April 13 started off as a really good day. My daughter Kathryn, my wife Pam, and I were going to Italy to meet with some GES translators for about six days. Afterward we planned to go to a Bible college in Zambia to teach a couple of classes on Free Grace theology. We were excited about what lay ahead.
However, arriving at JFK International Airport would put a damper on any good day. The place was packed, and we had to gather all our luggage from the carousel at baggage claim and recheck it before boarding our flight to Italy. The flight was at a different terminal, so we had to travel there and go through security again. Our luggage had a lot of GES books to hand out in Italy and Zambia, so it was heavy.
None of that sounds fun, but after years in the military and traveling to various places, we were accustomed to such inconveniences. What happened next, however, was unplanned and unfortunate. It turned the day pretty bleak.
In hopes of collecting our luggage a little early, I had gone ahead and had ridden to the top of a very long escalator. Pam was farther behind, waiting for Kathryn. When Pam got on the escalator, she tripped on her carry-on luggage. She fell back and hit her head on the metal steps. The escalator’s grooved steps caused her body to rotate, acquiring serious scrapes in the process.
I didn’t see it happen, but I heard the people around her scream. From the top of the three-story escalator, I turned around and saw that Pam had fallen. I dropped my carry-on luggage and ran to the bottom of the escalator. My luggage, filled with books, had wheels on it, and it started down the escalator at high speed, heading right for Pam’s head as she was still lying on the steps. I screamed for the people around her to stop my runaway luggage, which, thankfully, they did.
Over the next few hours, the Port Authority at the airport determined that Pam wouldn’t be able to fly to Italy. Her foot had swollen, and it was pretty evident that she had broken it in the fall. Furthermore, she might have suffered a concussion. She could not fly.
Pam was loaded on a gurney in front of a large crowd and taken to a local hospital by ambulance.

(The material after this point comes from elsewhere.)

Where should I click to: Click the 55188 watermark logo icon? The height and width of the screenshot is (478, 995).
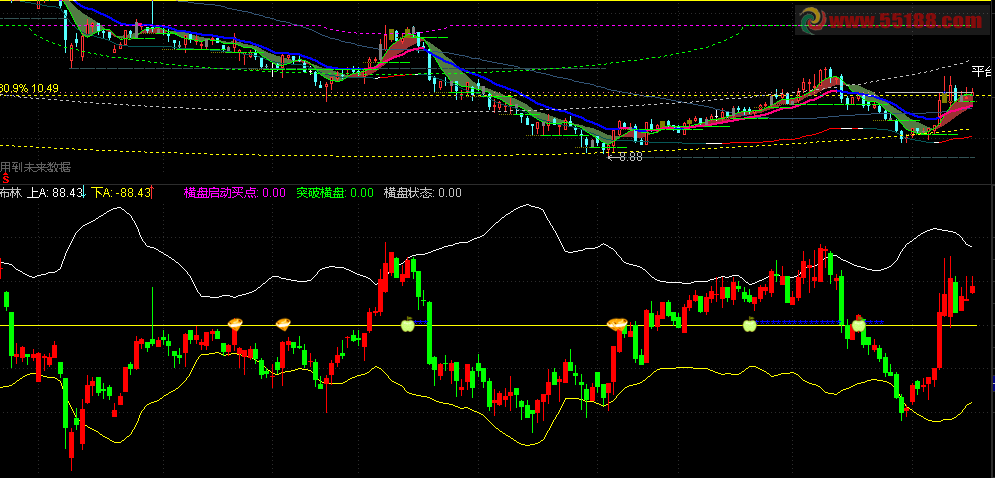click(811, 19)
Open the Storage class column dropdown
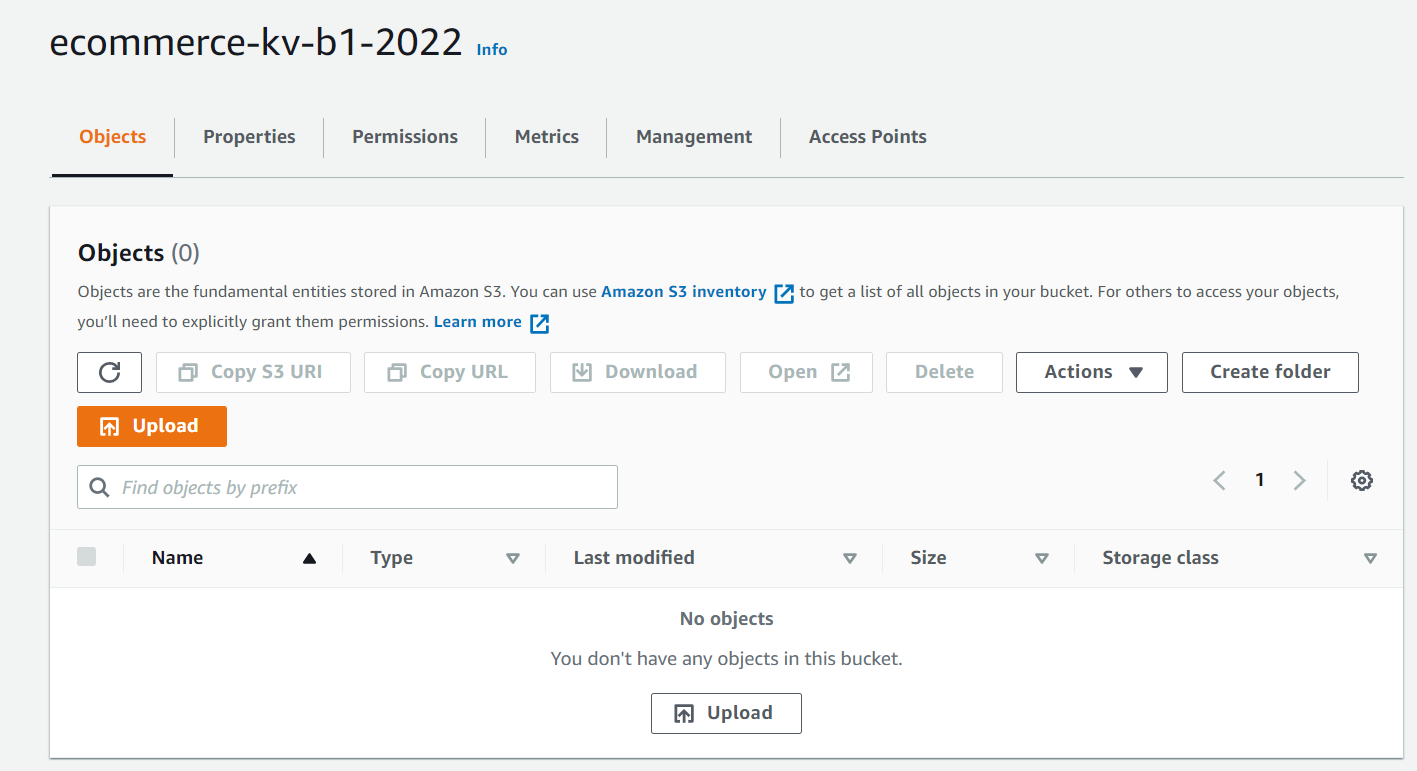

However, I was unable to go with her and was told that I could not enter the hospital if I went by taxi. I would have to gather our luggage–which had already been loaded on the plane but now needed to be taken off–and wait to see what would happen. They would call and let me know if there were any other injuries.
Kathryn flew on to Italy that night. I stayed in New York, getting a hotel and waiting to see if Pam would be released. She was, at 4:30 a.m. A New York cab brought her to the hotel. She could not go to Italy or Zambia as they could not cast her foot. She spent two days at the hotel recuperating from her fall. Obviously, we had to contact the travel agent in order to make all the necessary changes to our plans.i
April 13 turned out to be a lousy day. At the hotel, however, as we discussed what had happened, Pam had a surprisingly upbeat attitude. She told me about the EMT who had picked her up at the airport and taken her to the hospital. On the way to the ER, they engaged in conversation and found that they shared something in common. The EMT had recently lost a very young son. Pam and I had recently lost our daughter Elisabeth. The EMT asked Pam how she handled it. It gave her an opportunity to talk about her faith. She told him that I had written a book about it, which could be found on GES’s website. Immediately, he looked it up on his phone and ordered it. It was obvious that he was going to read the book.
The book, among other things, gives the message of eternal life as a free gift by faith in Christ alone. In Him, we have conquered even death, our worst enemy. Another main message in the book is that God can use difficult things, even the death of a child, to accomplish great things. That is the greatness of God’s grace. Whatever this man needed, he could find it in that marvelous grace.
Changed plans. A broken foot. A bruised body. Strapped to a gurney in the back of an ambulance on the streets of New York City in the middle of the night. Nothing good to see here. But Pam told me that the message of grace went out in the back of that ambulance to a man who needed to hear it. Looking back on April 13, she was OK with how it turned out.
i Pam missed the trip. She flew to Indianapolis to stay with our eldest daughter while we were gone. I flew to Italy two days late to join Kathryn and some of the GES translators. Then Kathryn and I went on to Zambia. We are there now, teaching in a Bible college.